2 out of 5
Some selectively okay moments, but very uneven overall.
For what it’s worth: I have no idea why this is in my collection. Why I would’ve bought #3 of a tie-in series to an event I have zero cares for. But in a way, that can be good for reviewing – does this random sneak make me interested to find out more? Well, on the whole, no, but the lead story – the conclusion to a Daredevil 3-parter – comes closest.
War of the Realms, in short, seems to have empowered various heroes and villains with god-like status, something something warring over Midgard. So in ‘the God Without Fear,’ Jason Aaron, artist Andrea Sorrentino, and colorist Matthew Wilson, pit an anted-up DD against Malekith and Kurse. And this is all very solid comic-booking. While Sorrentino’s thin, whispy linework isn’t to my taste, their paneling is excellent, really delivering action beats, which Aaron punctuates with well-chosen dialogue. And DD delivers a pretty badass defeat – it doesn’t feel like a “cheat,” but rather a successful melding of his powers plus a god’s. It’s pretty cool. The story also has some important light / dark / rainbow elements that need a good colorist to effect with punch, and Wilson does just that. Really, the only reason I can say this doesn’t interest me in knowing more about the War of the Realms is because it gives me the conclusion: heroes figure out how to harness the good stuff and start to win. The dramaturgy leading up to that – thanks, intro page summary – doesn’t seem interesting enough to make me go back and dig into it.
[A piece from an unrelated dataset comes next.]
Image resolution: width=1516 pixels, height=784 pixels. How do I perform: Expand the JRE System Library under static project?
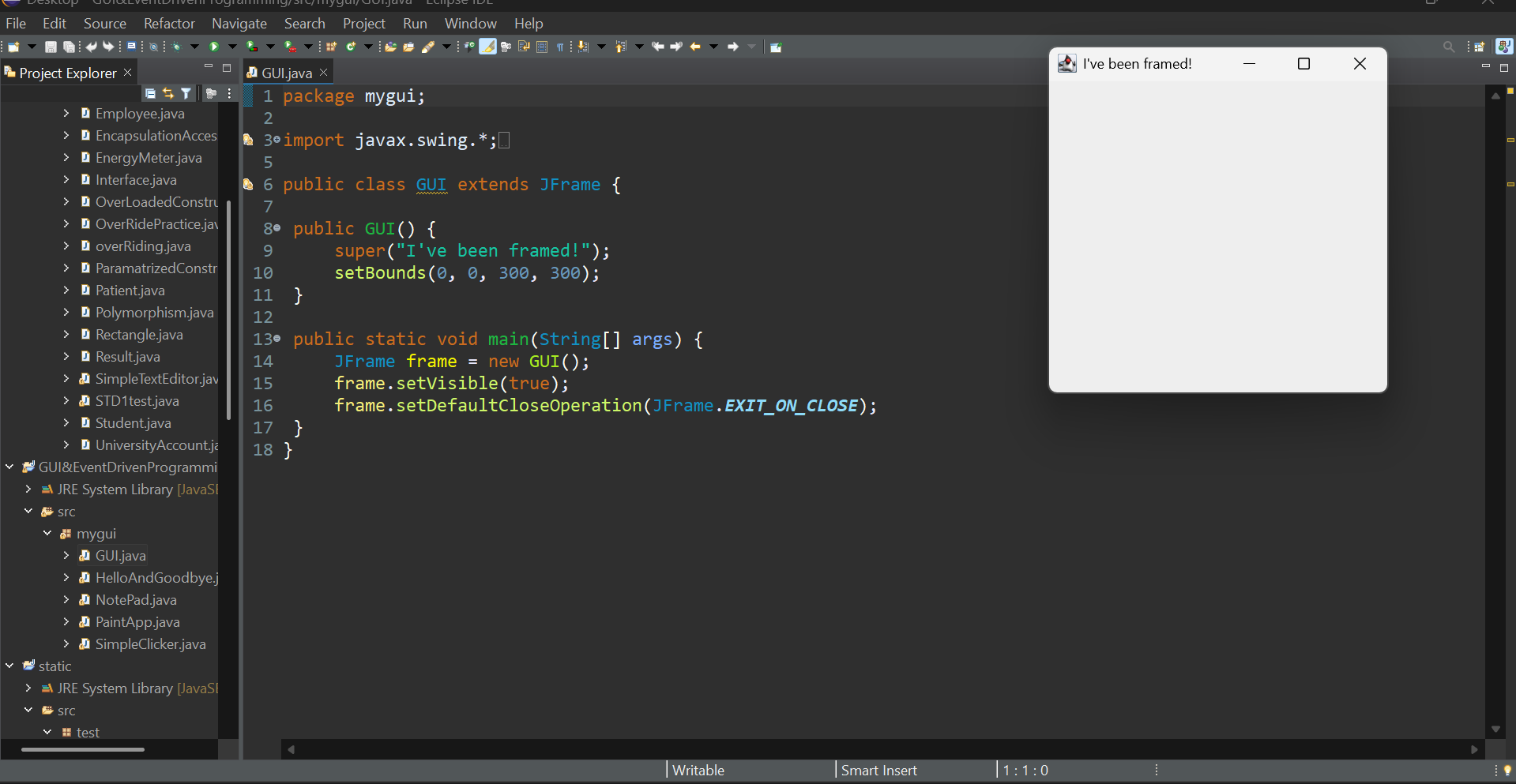[x=28, y=688]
Alas, the other two entries in this book aren’t on this level of entertainment. Christopher Cantwell goes for a dual narrative in Latveria, giving us a soldier’s and villager’s POV on Doom’s leadership, and Cantwell keeps dipping into humor that feels entirely inappropriate to the generally serious tone of the story. The back and forth on the narrative is also not great – it’s probably not a good sign in terms of immersion if I don’t realize the tale-teller has actually changed. To be fair, Cian Tormey gives us cues in the art, but I think it’s that the voice of the leading narrator isn’t strong enough to establish the character, so there’s no sense of change when we go to narrator two. And then the back-and-forth doesn’t build up to a conclusion that really required it.
Charlie Jane Anders’ She-Hulk backup has some good moments – particular She-Hulk’s discussion with Freya about dating her son, Thor – but the story was just an odd choice for the book in terms of tone. It’s very young adult, from Simone D’Armini’s stylized art – which I really enjoyed, but again, a strange match compared to the rest of the book – and Federico Blee’s poppy, neon colors, and a version of Punisher and Blade who are, like, quippy. War of the Realms seems like a big deal – at least as presented in this issue – so to suddenly lens it via a teen dating drama feels puzzling, and the bits surrounding that aforementioned discussion unfortunately come across as generic Marvel banter stuff, the shorthand house style for an MCU-adjacent tone.